▸ EXERCISE REQUIREMENTS:
Each line from the one containing "The height and" to the end of the data must be copied exactly, the first and last included; no other lines and no pictures belong in the copy.

▸ RECORDS PROVIDED:
________________________

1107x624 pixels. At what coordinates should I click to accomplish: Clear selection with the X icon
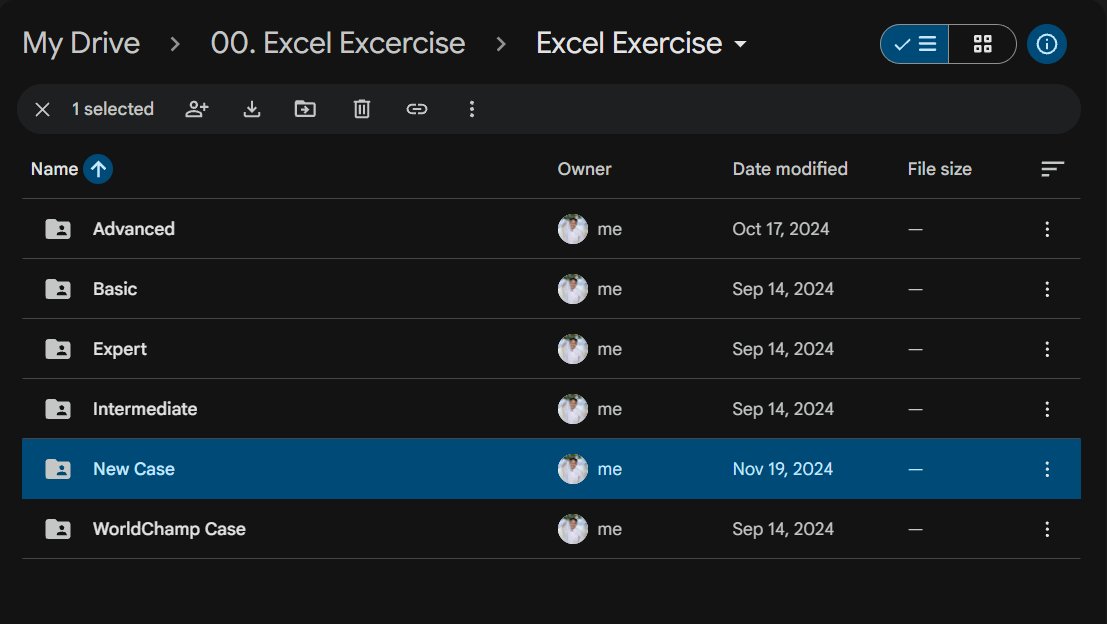42,109
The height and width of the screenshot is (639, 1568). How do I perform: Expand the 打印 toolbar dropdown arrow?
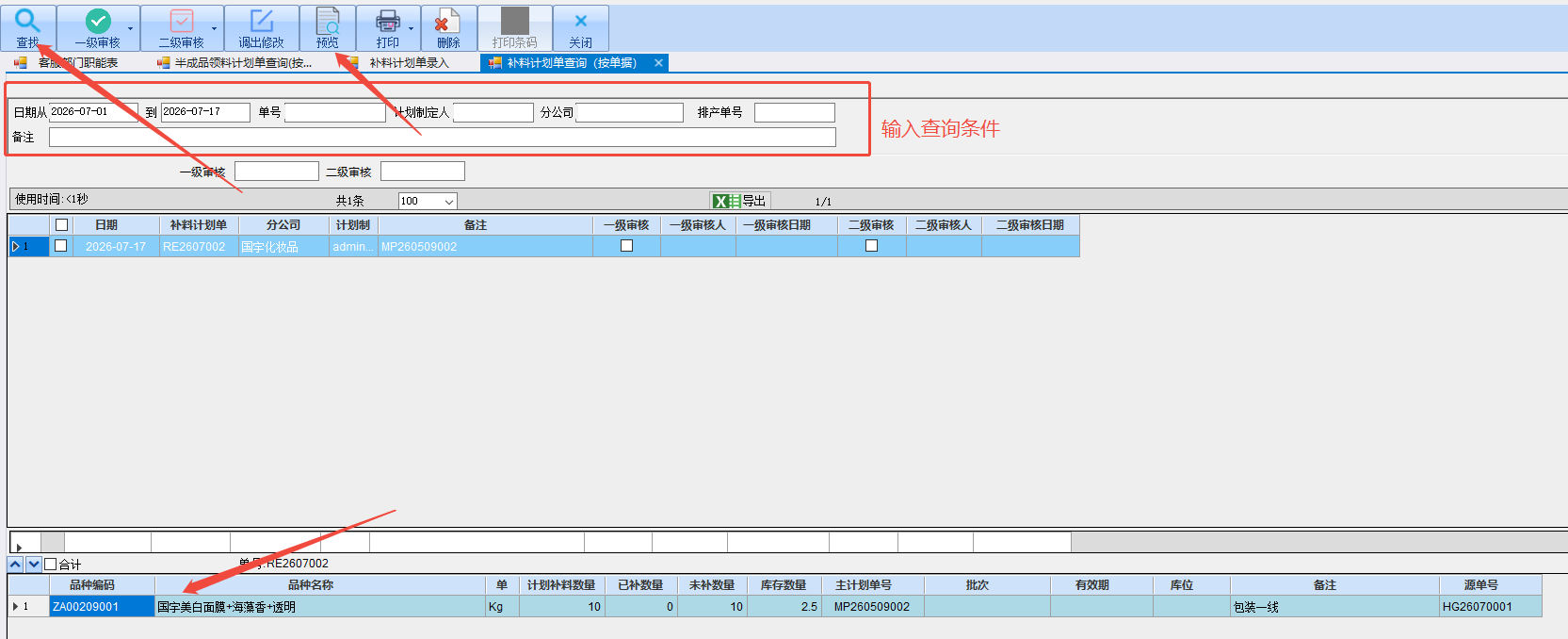411,28
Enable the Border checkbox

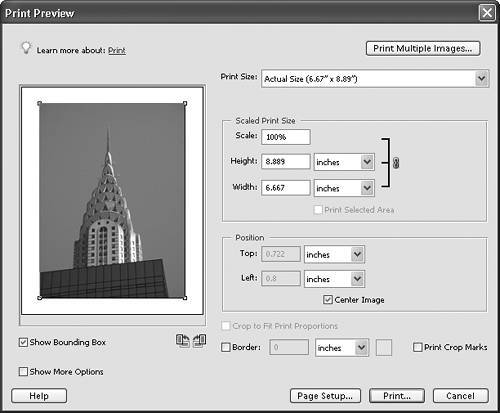pos(226,347)
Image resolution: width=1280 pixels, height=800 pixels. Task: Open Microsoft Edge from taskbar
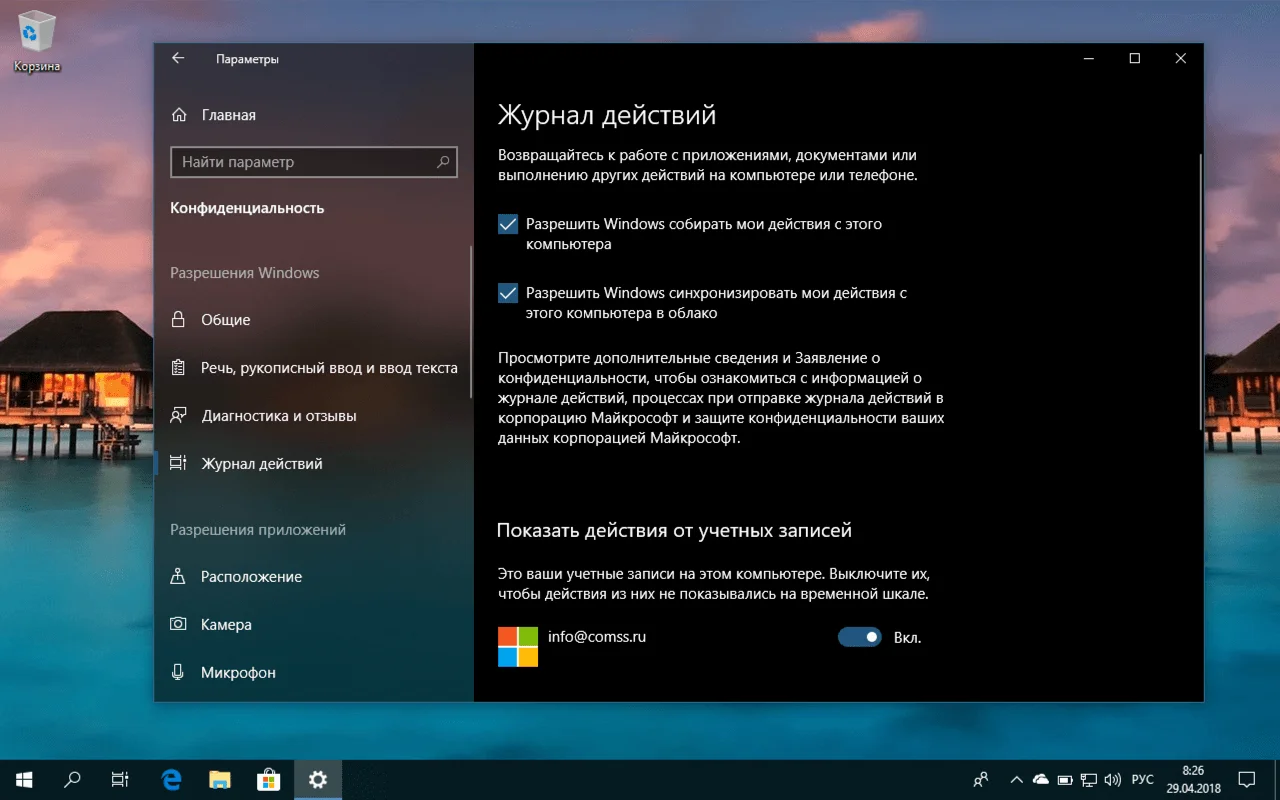[171, 779]

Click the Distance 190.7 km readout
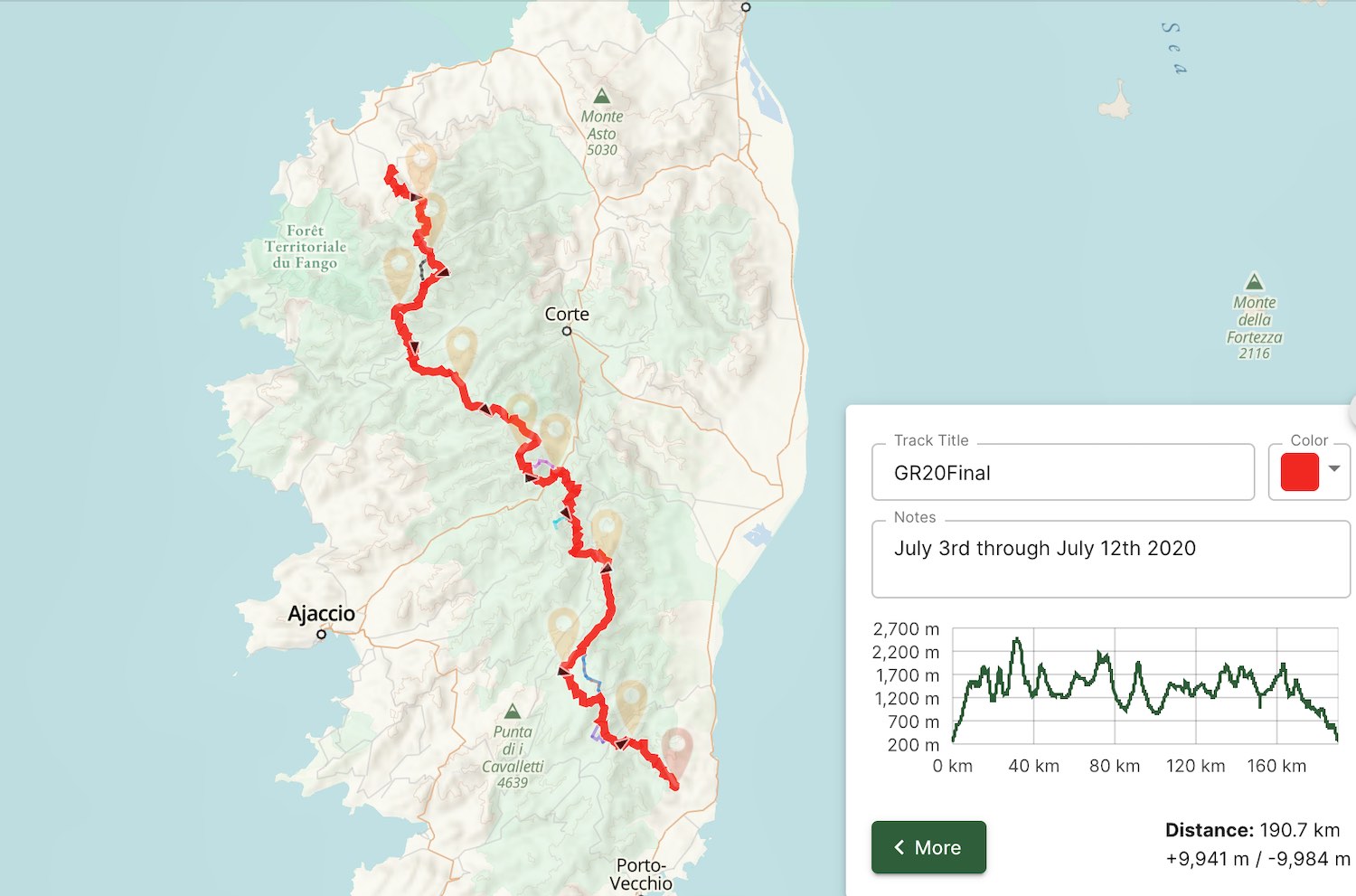(1252, 830)
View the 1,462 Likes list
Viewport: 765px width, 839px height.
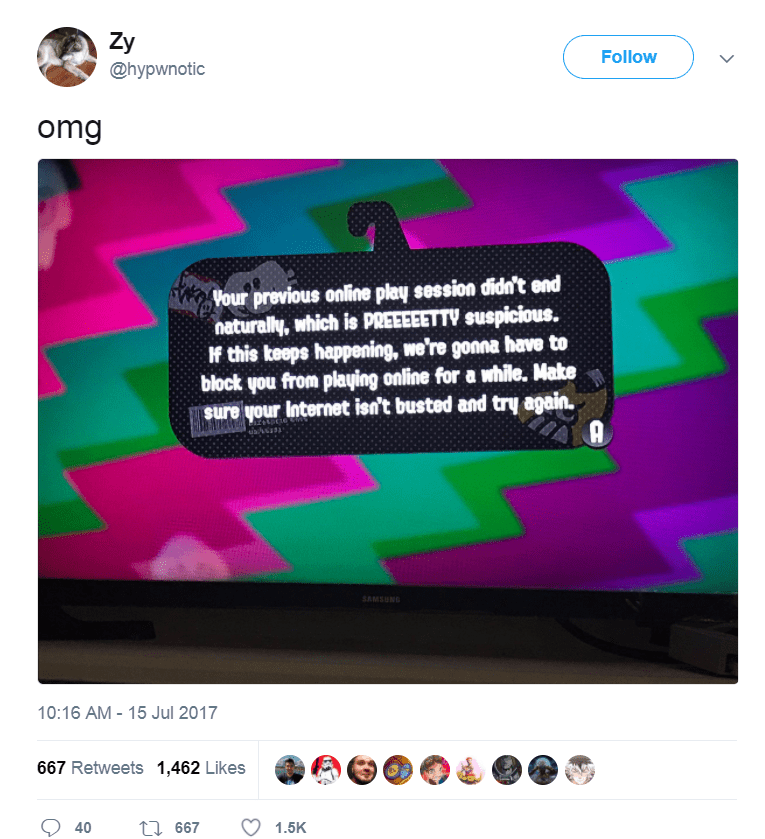point(201,768)
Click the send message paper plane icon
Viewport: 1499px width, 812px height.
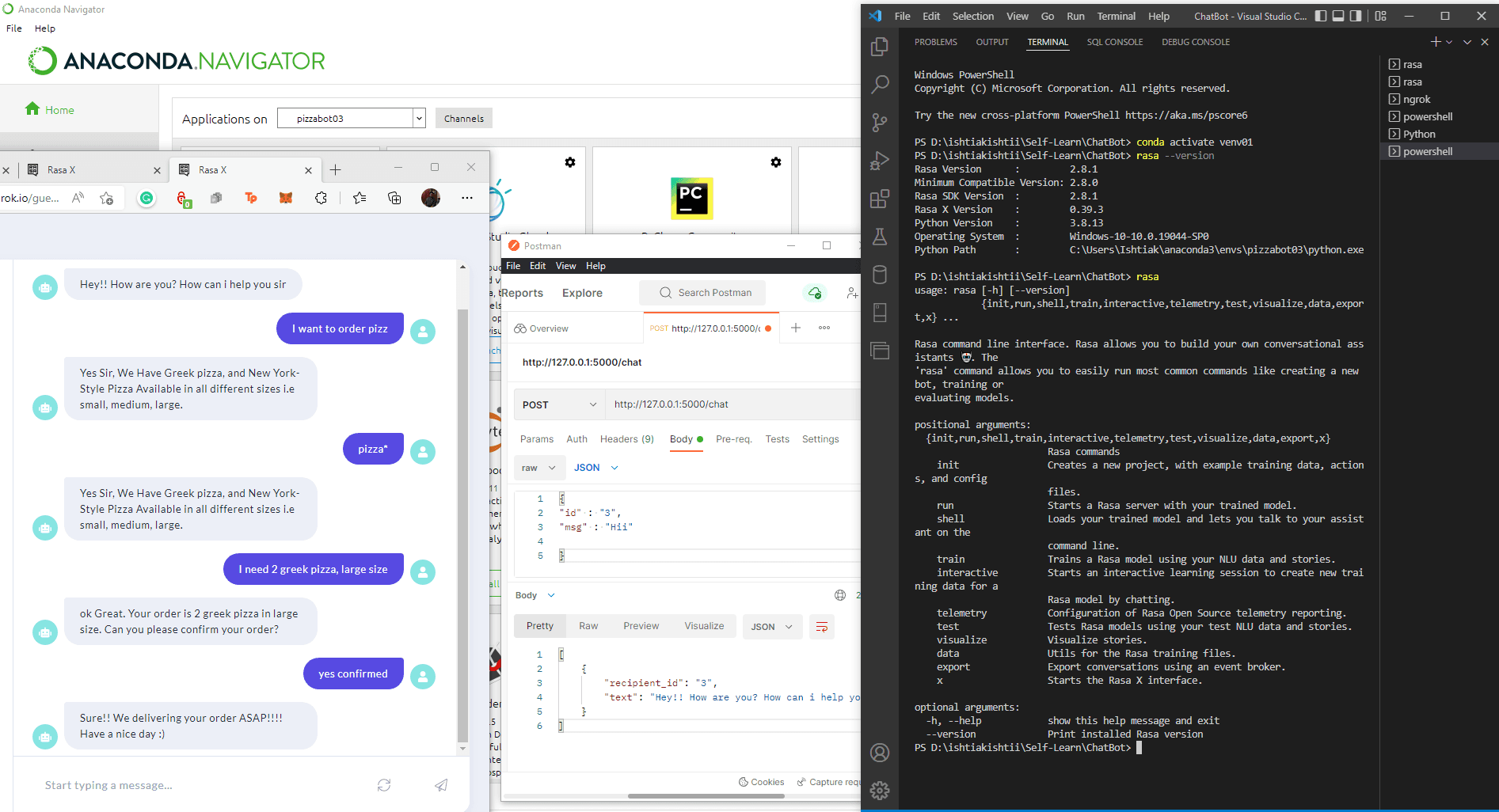(441, 785)
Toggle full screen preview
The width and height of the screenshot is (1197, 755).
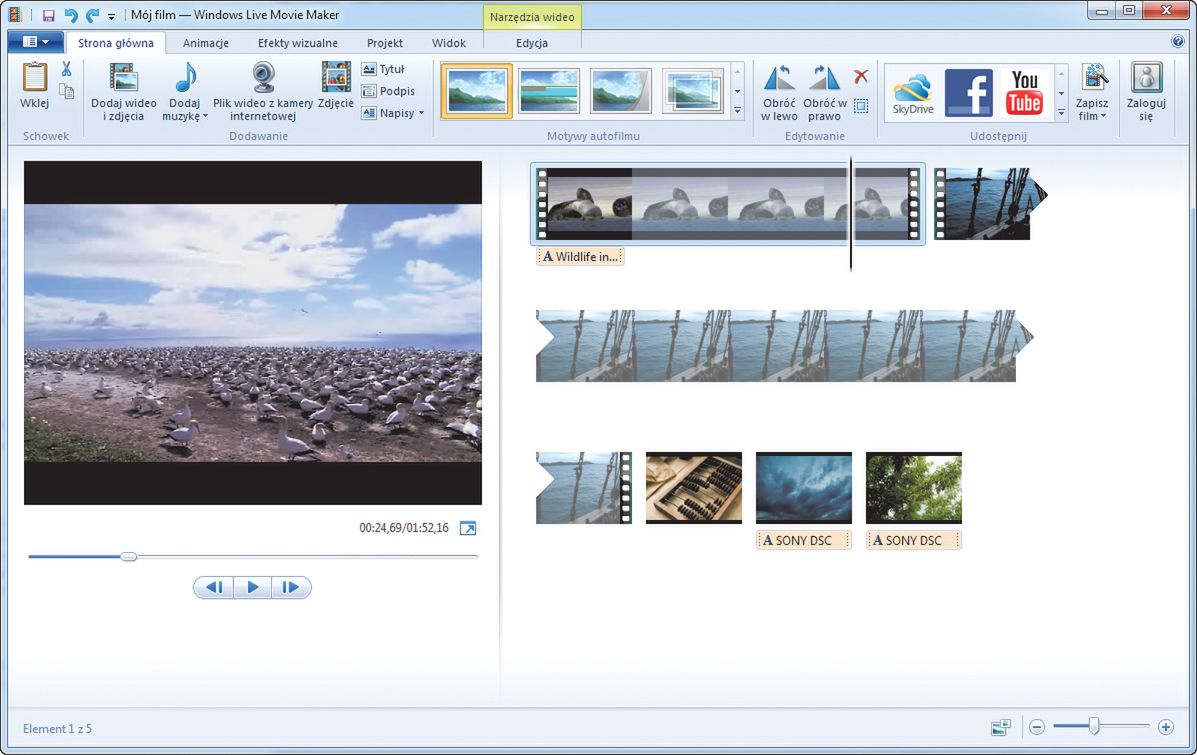pos(468,528)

________________________

▸ RESPONSE TO THE EXERCISE:
The height and width of the screenshot is (639, 1568). How do I perform: Expand the 打印 toolbar dropdown arrow?
411,28
Enable the Border checkbox

pos(226,347)
Image resolution: width=1280 pixels, height=800 pixels. Task: Open Microsoft Edge from taskbar
[171, 779]

Click the Distance 190.7 km readout
(1252, 830)
View the 1,462 Likes list
Viewport: 765px width, 839px height.
point(201,768)
Click the send message paper plane icon
Viewport: 1499px width, 812px height.
(441, 785)
Toggle full screen preview
The width and height of the screenshot is (1197, 755).
pos(468,528)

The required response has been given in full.